Robert Turner, Direktor der UNRWA in Gaza, sagte jüngst: „Kein einziges Haus, das im Sommer 2014 zerstört wurde, ist wieder aufgebaut worden.“ Dabei gibt er sich hinsichtlich der Ursachen für die Probleme des Gazastreifens keinen Illusionen hin: „Die Blockade hat fast den gesamten privatwirtschaftlichen Sektor zerstört und Armut und Arbeitslosigkeit erzeugt. Bevor die Abriegelung begonnen hatte, gab es in Gaza eine Ökonomie mit mittleren Einkommen.
Seitdem aber läuft ein Prozess der Rückentwicklung.“ Der Terror der Bomben ist nur ein Element in einer Strategie, die darauf zielt, jegliche Hoffnung der Menschen in Gaza konsequent zu zermürben und das Leben in einen ohnmächtigen Kampf ums Überleben in einer immer düstereren Wirklichkeit zu verwandeln.
Solidarität unter Beschuss: Hilfe von medico-Partnern während des Gaza-Krieges
Die Palestinian Medical Relief Society (PMRS) versorgte Binnenvertriebene in mobilen Kliniken. Der medico-Partner konnte Medikamente und Hilfsmittel beschaffen sowie notfallmedizinische Nachbetreuung leisten. Physiotherapeutische Behandlungen nach traumatischen Verwundungen gehen auch Monate nach Kriegsende weiter.
Angesichts der beispiellosen Zerstörung ziviler Infrastruktur und Wohngebäude hat die gemeindeorientierte Frauen- und Jugendorganisation Culture and Free Thought Association Kleidung, Hygienepakete, Matratzen, Wasser und Nahrungsmittel an intern vertriebene Menschen in Khan Younis im Süden des Gazastreifens verteilt.
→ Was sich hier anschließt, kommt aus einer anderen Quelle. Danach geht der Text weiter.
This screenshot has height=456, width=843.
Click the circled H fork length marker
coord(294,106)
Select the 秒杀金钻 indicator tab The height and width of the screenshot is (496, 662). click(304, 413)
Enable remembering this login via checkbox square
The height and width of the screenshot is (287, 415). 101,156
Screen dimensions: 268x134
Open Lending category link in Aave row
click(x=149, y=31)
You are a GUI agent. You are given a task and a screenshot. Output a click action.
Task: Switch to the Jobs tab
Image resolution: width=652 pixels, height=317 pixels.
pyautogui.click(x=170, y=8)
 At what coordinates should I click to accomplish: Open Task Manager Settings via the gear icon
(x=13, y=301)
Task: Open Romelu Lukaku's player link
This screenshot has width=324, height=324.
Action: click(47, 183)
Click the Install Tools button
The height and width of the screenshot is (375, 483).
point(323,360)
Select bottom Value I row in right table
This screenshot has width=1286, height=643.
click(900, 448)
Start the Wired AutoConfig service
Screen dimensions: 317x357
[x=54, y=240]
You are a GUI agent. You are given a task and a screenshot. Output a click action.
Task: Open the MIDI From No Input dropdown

Zahlreiche obdachlose Familien erhielten während der Wintermonate weitere Unterstützung.
Die Ärzte für Menschenrechte – Israel haben während des Krieges mehrfach Lastwagen mit Medikamenten in den Gazastreifen geschickt. Mediziner des medico-Partners haben in Gaza operiert und geholfen, Ausreisegenehmigungen für besonders dringende Fälle zu erwirken. Sie haben damit gezeigt, dass weiterhin Teile der israelischen Gesellschaft für einen gerechten Frieden einstehen.
Das Menschenrechtszentrum Al Mezan hat im gesamten Gaza-Streifen die Umstände des Todes von Hunderten Menschen und die Zerstörung ziviler Infrastruktur dokumentiert – mit dem Ziel, dass Zivilisten Schadenersatz einklagen können. Zudem soll die Dokumentation als Grundlage für die internationale Untersuchungskommission dienen.